FTT at CommPlayground
Wednesday, January 21, 2015
University of California, San Diego, Media and Communication Center Black Box Theater
Conveners/performers: Christina Aushana, Sarah Klein, Yelena Gluzman, Michael Berman, Julie Burelle, Yecid Calderòn Rodelo, Angela Washko
Participants: Faculty and Graduate students of the UCSD Communication Department
de Beauvoir, Simone. [1952] 1974. The Second Sex. New York: Vintage Books.
Butler, Judith. 1988. “Performative Acts and Gender Constitution: An Essay in Phenomenology and Feminist Theory.” Theatre Journal 40(4): 519–531.
Haraway, Donna. 1988. “Situated Knowledges: The Science Question in Feminism and the Privilege of Partial Perspective.” Feminist Studies 14(3): 575–599.
Hubbard, Ruth and Randall, Margaret. 1988. The Shape of Red: Insider/Outsider Reflections. San Francisco: Cleis Press.
Maracle, Lee. 1996. I am Woman: A Native Perspective on Sociology and Feminism. Vancouver: Press Gang Publishers.
Rich, Adrienne. 1978. “Power.” Dream of a Common Language: Poems 1974-1977. New York, London: Norton.
Star, Susan Leigh. 1990. “Power, Technology and the Phenomenology of Conventions: On Being Allergic to Onions.” The Sociological Review 38(S1): 26–56.
https://doi.org/10.1111/j.1467-954X.1990.tb03347.x.
Stewart, Kathleen. 2007. Ordinary Affects. Durham, NC: Duke University Press.

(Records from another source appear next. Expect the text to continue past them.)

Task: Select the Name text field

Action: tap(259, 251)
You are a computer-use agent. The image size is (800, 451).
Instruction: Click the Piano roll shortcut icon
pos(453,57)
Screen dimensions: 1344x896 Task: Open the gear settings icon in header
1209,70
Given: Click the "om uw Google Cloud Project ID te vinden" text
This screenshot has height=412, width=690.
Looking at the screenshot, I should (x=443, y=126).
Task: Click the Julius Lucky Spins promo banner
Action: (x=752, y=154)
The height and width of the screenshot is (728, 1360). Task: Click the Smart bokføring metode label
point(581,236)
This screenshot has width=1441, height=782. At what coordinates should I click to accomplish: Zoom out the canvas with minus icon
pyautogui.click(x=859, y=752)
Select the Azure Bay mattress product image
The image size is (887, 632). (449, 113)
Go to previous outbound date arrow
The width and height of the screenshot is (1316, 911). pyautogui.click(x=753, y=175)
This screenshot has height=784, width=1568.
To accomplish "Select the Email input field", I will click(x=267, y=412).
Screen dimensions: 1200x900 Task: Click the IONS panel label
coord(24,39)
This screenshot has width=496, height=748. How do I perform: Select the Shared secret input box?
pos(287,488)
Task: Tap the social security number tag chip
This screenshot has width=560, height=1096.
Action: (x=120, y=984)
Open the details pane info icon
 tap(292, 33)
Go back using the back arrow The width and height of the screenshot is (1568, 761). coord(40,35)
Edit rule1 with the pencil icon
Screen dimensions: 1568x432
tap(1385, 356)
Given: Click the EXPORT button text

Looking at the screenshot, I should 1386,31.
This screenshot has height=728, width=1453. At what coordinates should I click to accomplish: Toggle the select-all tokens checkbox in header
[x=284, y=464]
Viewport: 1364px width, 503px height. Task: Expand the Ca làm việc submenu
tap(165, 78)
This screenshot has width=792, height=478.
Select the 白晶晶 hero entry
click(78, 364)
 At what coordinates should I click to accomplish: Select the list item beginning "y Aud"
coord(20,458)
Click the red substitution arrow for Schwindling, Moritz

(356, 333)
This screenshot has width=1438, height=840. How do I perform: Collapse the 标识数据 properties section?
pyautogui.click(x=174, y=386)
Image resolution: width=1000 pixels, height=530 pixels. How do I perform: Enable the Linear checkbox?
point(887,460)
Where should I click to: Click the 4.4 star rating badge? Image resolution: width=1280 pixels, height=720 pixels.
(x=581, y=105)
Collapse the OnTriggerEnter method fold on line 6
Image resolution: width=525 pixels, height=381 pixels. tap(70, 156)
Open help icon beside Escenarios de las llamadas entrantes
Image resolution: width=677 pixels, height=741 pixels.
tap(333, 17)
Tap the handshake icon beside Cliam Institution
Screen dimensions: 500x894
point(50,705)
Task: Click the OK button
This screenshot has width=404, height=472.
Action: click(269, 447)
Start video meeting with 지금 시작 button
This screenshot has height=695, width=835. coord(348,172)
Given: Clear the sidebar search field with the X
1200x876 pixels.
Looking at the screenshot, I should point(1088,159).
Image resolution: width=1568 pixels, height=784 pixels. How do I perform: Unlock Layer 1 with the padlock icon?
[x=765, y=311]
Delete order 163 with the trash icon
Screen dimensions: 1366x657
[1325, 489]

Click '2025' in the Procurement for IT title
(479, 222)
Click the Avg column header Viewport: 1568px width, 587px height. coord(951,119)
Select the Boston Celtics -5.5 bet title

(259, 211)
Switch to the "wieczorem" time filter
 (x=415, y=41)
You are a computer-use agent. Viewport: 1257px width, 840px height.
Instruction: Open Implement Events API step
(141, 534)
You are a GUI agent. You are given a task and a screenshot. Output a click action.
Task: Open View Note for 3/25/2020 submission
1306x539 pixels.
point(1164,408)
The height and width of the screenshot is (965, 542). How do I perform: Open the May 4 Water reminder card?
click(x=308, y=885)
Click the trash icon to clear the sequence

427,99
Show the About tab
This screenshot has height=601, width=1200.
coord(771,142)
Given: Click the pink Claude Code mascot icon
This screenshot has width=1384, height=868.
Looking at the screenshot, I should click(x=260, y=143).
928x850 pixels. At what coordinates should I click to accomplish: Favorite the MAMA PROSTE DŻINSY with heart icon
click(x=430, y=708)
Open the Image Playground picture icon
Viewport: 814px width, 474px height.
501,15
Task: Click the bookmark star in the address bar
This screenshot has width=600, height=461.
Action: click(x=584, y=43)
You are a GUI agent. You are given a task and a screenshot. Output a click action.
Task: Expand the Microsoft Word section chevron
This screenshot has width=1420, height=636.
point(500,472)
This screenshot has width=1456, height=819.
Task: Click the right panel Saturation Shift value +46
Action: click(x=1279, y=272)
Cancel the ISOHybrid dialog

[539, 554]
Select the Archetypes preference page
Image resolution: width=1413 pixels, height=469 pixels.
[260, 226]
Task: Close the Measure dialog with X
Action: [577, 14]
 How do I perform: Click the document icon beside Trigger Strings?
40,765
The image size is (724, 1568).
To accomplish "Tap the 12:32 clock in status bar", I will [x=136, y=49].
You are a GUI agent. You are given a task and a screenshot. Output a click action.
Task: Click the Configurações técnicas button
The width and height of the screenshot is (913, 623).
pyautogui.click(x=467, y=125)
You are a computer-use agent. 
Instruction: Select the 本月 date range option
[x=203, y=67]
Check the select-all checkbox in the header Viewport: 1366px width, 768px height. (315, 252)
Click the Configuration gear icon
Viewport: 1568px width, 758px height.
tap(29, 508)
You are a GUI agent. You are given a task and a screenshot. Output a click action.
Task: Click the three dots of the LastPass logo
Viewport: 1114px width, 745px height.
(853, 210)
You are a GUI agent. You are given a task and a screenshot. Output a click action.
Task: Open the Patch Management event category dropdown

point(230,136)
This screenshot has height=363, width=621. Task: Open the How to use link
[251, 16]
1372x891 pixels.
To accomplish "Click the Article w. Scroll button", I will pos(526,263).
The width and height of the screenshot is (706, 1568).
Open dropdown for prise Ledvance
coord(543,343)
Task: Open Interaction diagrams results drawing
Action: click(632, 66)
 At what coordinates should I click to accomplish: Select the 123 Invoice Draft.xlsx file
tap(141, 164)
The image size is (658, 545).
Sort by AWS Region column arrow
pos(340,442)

Recollection (SK): This was the first time we presented FTT publicly, after weeks of reading feminist theoretical texts together at the campus pub, and stumbling towards cobbling together a script, collecting and crafting props, and staging a performance. Word had gotten out about what we were doing, and we were invited by Fernando Dominguez-Rubio to the CommGarden series, which was a set of departmental events for building creative scholarly community, sharing works in progress, and thinking and playing together. This first iteration of FTT culminated in the composition and performance of a play, which included puppetry, drag, knit beards, video projection, text painted on long scrolls of fabric. Following this performance, which ran about 25 minutes, we ran the first FTT workshop, breaking the invited audience of graduate students and faculty into small groups and assigning each group a short passage of one of the texts we had used in composing the performance. The groups then were tasked with reading the passage through staging. This workshop would develop into a format for future iterations of FTT.
FTT at CommGarden is also documented in the first act of our article, Feminist Theory Theater: Acts of Reading as Embodied Pedagogy. Aushana, Berman, Gluzman and Klein (2024)
Archival link for FTT @ Commgarden: https://commplayground.ucsd.edu/past-events/feminist-theory-theatre
Text from the event announcement:
Feminist Theory Theater - Performance as a Way to Read
What do we do when we read theory? We excavate a text (exegesis), we glean useful remnants (skimming), we put the text in its place (disciplinary lit review). But what methods do we invoke to read personally, to evaluate texts ethically, or to evaluate how those texts speak to the complexities of the sensible worlds in which we find ourselves? How do we read to ourselves when "selves" are sometimes constituted multiply, flexibly, or transiently?
Feminist Theory Theater (FTT) would like to invite you to join our experiment in reading feminist theory. Our starting premises are:
texts happen -- A text never exists until it is performed, whether alone in your office, in a seminar, or on a stage. Each situation makes a difference in the way that a text’s effects congeal. We choose texts in feminist theory because these texts have fought for the importance of collective, situated meaning-making, that is to say, what we call theater.
you can't control performance -- Performance is necessarily and intentionally collective, and therefore resists schematization and simplification. Performance always stages its negotiations between control and resistance, between “plans and situated actions”; theater unfolds in a space of contingency.
structure matters-- By rendering theoretical texts as performance, the structure of the text (the way in which it is constructed, its ellipses, repetitions, pillars, and destinations) may require more attention.
is this a text you want to be in a room with? -- In performing our reading, the implications of the text for relations is materialized through the bodies of the (animate and inanimate) performers, the (animate and inanimate) audience. Are these relations the ones you want to build? Are they the ones you want to live within?